全盲
[ ぜんもう ]この障害になる確率、日本で約1118人にひとり。
目がまったく見えない状態で、生まれたころから視力がない先天性の全盲と、何らかの理由で失明する後天性がある。視覚障害者が生活しやすくなるためには、段差などの物理的な壁を取り除くだけでなく、公共性のある情報や映画・テレビなど文化面での壁、そして何より心の壁を取り除く必要がある。
障害概要・数値の出典元:平成18年身体障害児・者実態調査結果 (厚生労働省)[2016年10月21日参照]
MY STORY
生まれたときから全盲だったというKさん。
彼女が感じている今の世界について聞いてみました。
-今抱えている障害に気づいた時のこと、覚えていますか?
近所の子と遊んでいた時に、自分は何か違うのかなと漠然と思った記憶はあります。ただ、「目が見える」という感覚がわからなかったので、実際にどんな状態かを想像するのは難しかったですね。「なんとなくこういうことなのかな」というイメージはありましたが。

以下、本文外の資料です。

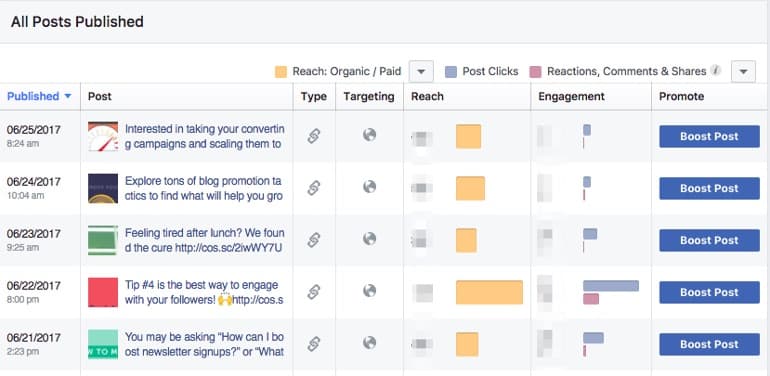Click link type icon for 06/21/2017 post
Viewport: 770px width, 376px height.
point(314,344)
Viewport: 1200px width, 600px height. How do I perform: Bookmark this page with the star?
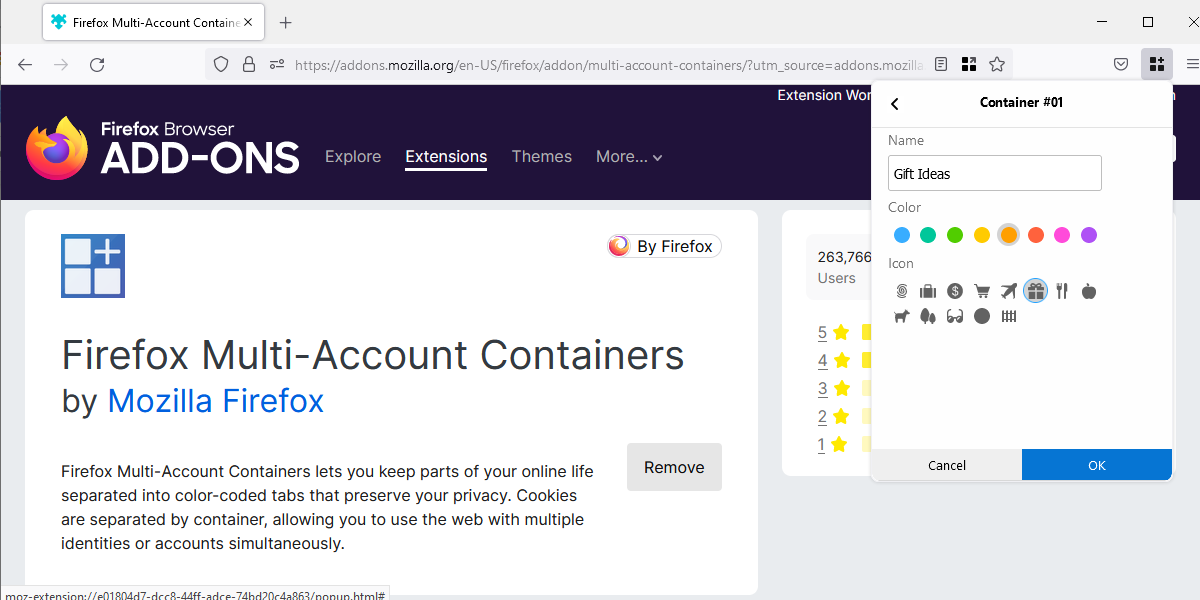click(x=997, y=64)
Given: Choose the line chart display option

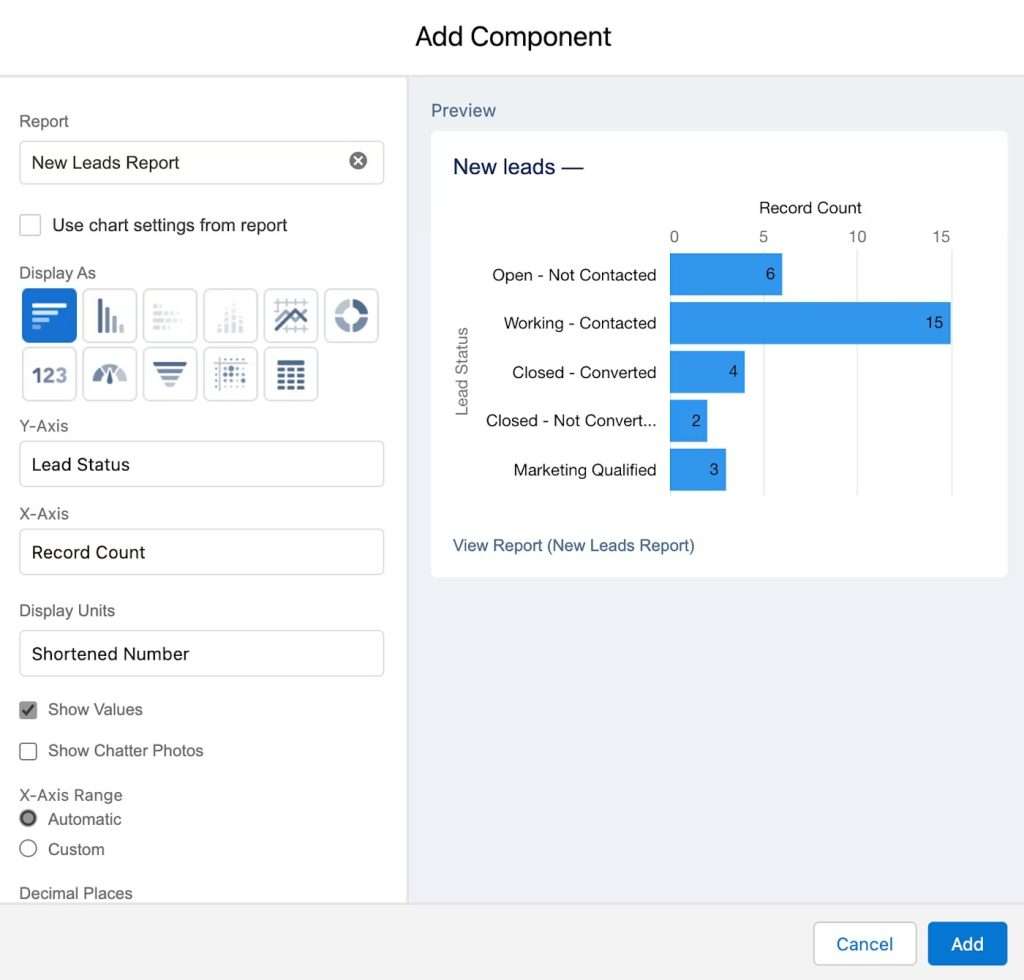Looking at the screenshot, I should point(290,315).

-生活する上で困ったことは?まわりの人と壁を感じることは?
慣れてしまっているので困るという感覚はあまりないですが、移動と情報が視覚障害にとってはいちばんのネックになります。情報は時間をかければとれるし、今はスマホがあるので便利になりましたが、知らないところで自由に動き回ろうとすると不便を感じることは多いですね。また私自身、相手が私の人となりよりも障害で私という人間を見ているのではないかと感じて、ちょっと構えてしまう感覚はあります。一緒に何かをしていても遠慮されていると感じることもありますね。お互いに良い意味で鈍感になれるといいのかなと思います。

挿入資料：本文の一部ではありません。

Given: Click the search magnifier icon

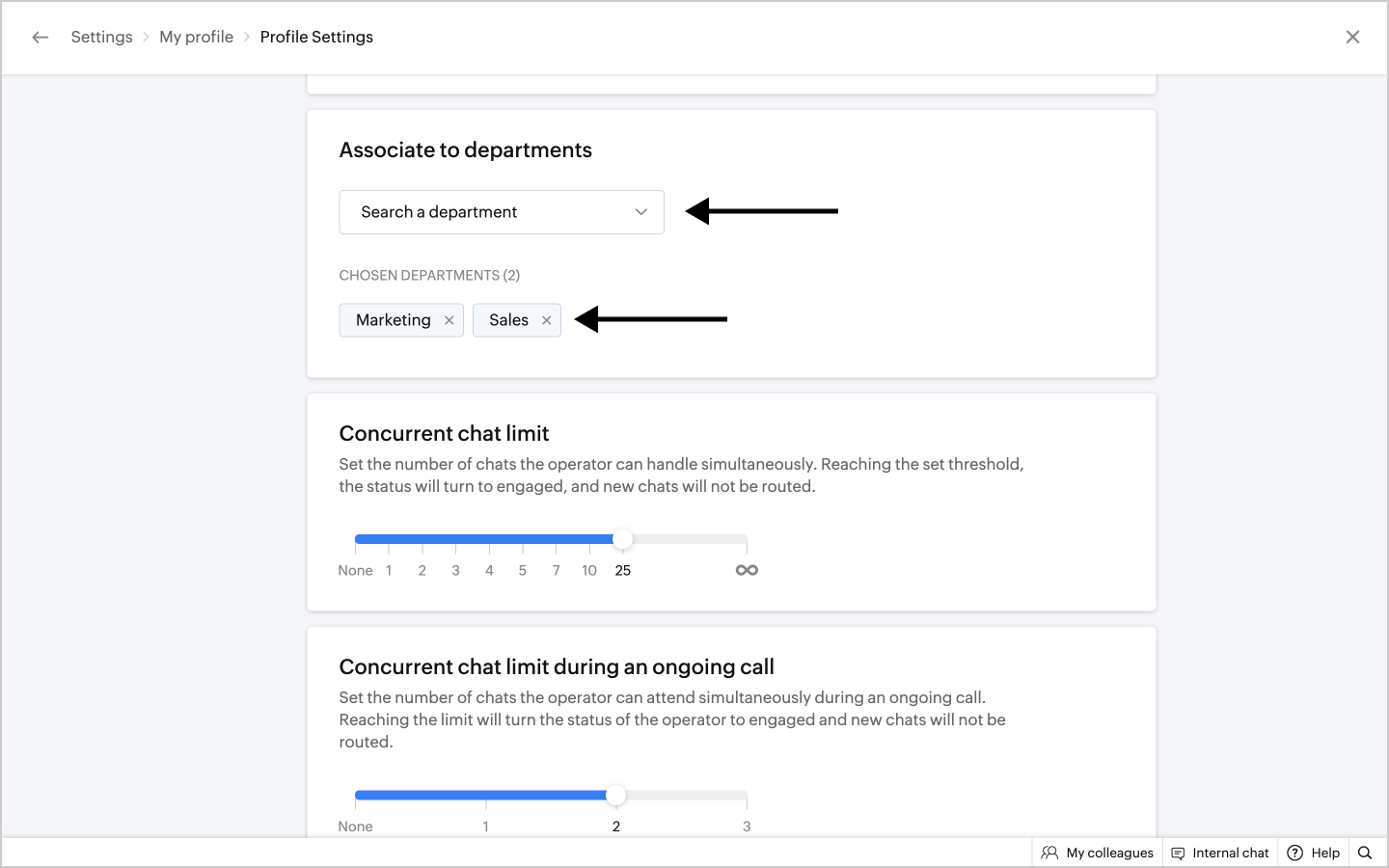Looking at the screenshot, I should point(1365,853).
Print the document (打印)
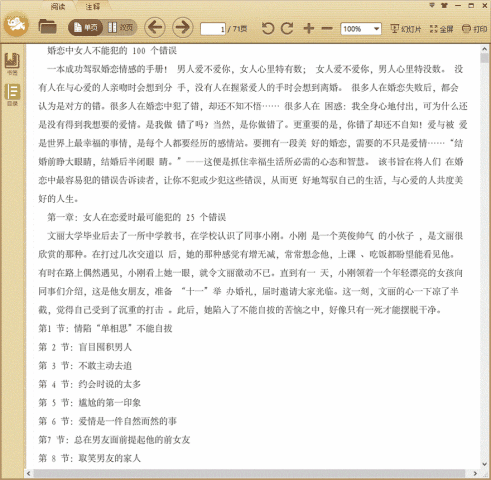491x480 pixels. coord(474,29)
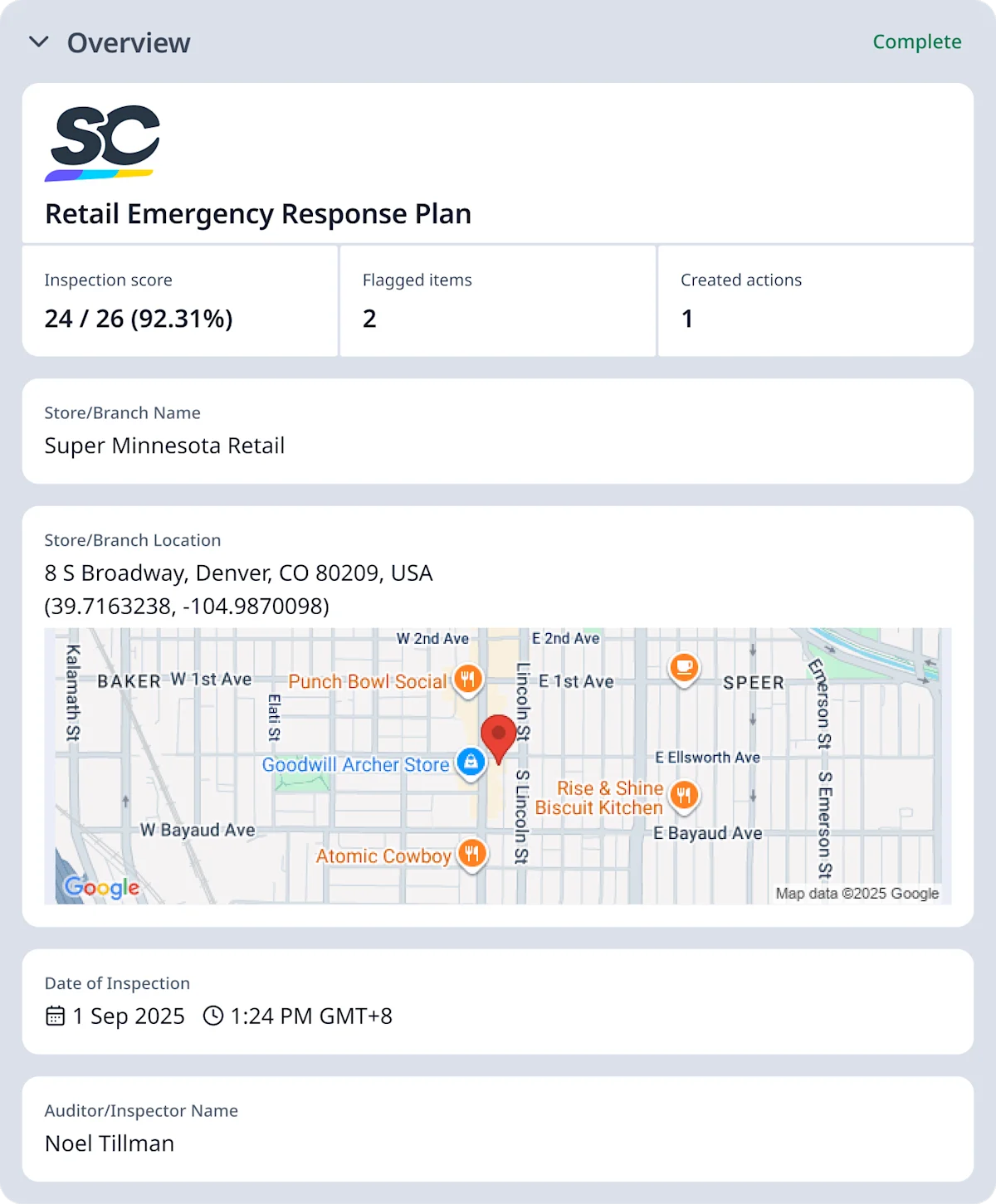Click the Punch Bowl Social restaurant pin
Screen dimensions: 996x1204
pos(467,679)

-ユニバーサルな社会って、どんな社会だと思いますか?
いろんな人がいて当然。みんながそれぞれの人生を生きていく権利があるのが当然だと思えるのがいいですね。たとえばニューヨークでは街中で犬を連れている人は珍しくありません。盲導犬を連れている人、肩にオウムを載せている人、猫を抱いて歩いている人、いろんな人がいてあたりまえ。だから私が犬と歩いていようと気にしない。かといって無関心ではない。それぞれが心地良く生活していくことを、干渉しないで、認め合えればいいですよね。「間違っている」「そんなの変だ」と思わずに、お互いを尊重して幸せになっていけたらいいなと思います。